Auch Nicole Fessel war erleichtert. "So langsam kommt die Form. Ich hatte so einen schwierigen Sommer und wollte zwei-, dreimal alles hinwerfen. Und jetzt geht es endlich wieder", meinte die 34 Jahre alte Oberstdorferin.

Das empfand auch Thomas Bing so. "Ich kann’s gar nicht richtig fassen", sagte der Thüringer. Zweimal war er förmlich über sich hinausgewachsen und bescherte mit den Plätzen 15 und elf den DSV-Männern den ersten Olympia-Startplatz. "Ich war nach der halben Norm zu Silvester sehr ruhig, eigentlich zu ruhig", erzählte Bing. Er hatte im Verfolgungsrennen über 15 Kilometer in der freien Technik das Glück, einer großen Gruppe anzugehören. "Das Glück wäre aber beinahe in Pech umgeschlagen, denn die Jungs haben ein Höllentempo angeschlagen. Erst kurz vor Schluss war ich mir sicher, dass ich den Anschluss halten kann", sagte Bing.

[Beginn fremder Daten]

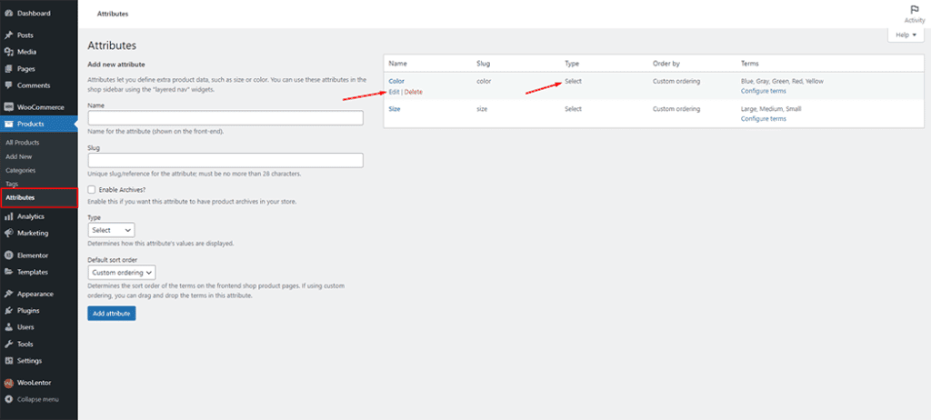This screenshot has width=931, height=420.
Task: Expand the Help panel dropdown
Action: 905,35
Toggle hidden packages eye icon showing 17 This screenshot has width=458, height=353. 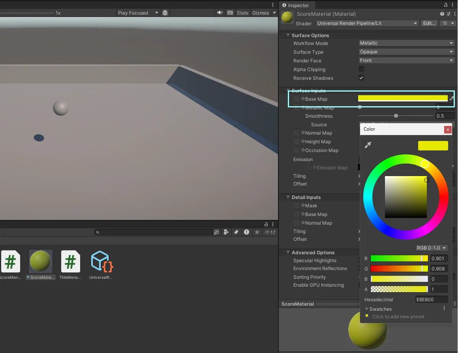270,232
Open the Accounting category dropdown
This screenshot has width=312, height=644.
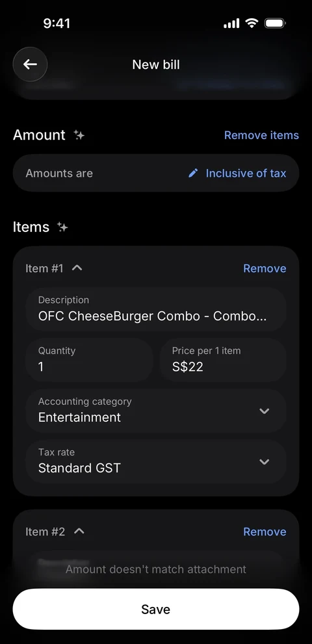pos(156,411)
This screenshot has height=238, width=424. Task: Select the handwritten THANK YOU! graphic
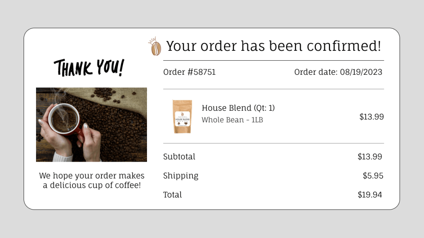click(x=89, y=68)
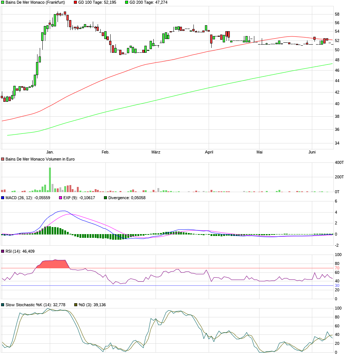The image size is (349, 356).
Task: Click the red overbought area in RSI panel
Action: coord(52,264)
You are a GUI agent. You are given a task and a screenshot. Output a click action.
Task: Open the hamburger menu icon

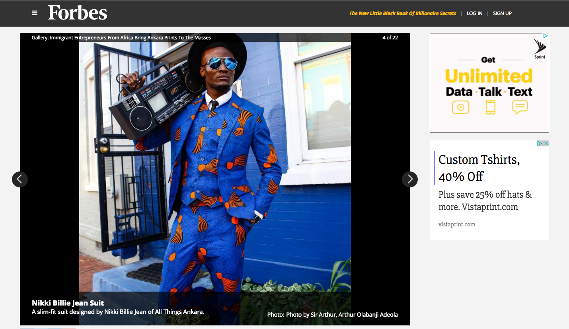point(35,13)
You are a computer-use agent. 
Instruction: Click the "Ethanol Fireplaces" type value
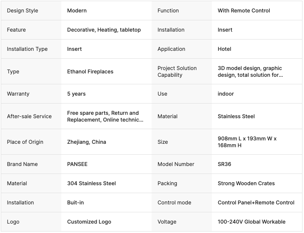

Hinter ihm klafft im Team aber eine große Lücke. Unbeständigkeit ist die einzige Beständigkeit der deutschen Männer. "Vielleicht öffnet Bingos Leistung jetzt einige Knöpfe", hofft Männer-Trainer Janko Neuber. Die Massenstartrennen in Oberstdorf am 4. und in Val di Fiemme am 6. Januar bieten gute Möglichkeiten.

In der Gesamtwertung peilt unterdessen der Schweizer Dario Cologna seinen vierten Gesamtsieg bei der Tour de Ski an. Er sicherte sich mit eindrucksvollen Vorstellungen die Siege in beiden Distanzrennen in der Schweiz und führt vor Vorjahrssieger Sergej Ustjugow aus Russland. Nach einem Reise- und Ruhetag wird die Tour am Mittwoch in Oberstdorf mit einem Klassiksprint fortgesetzt.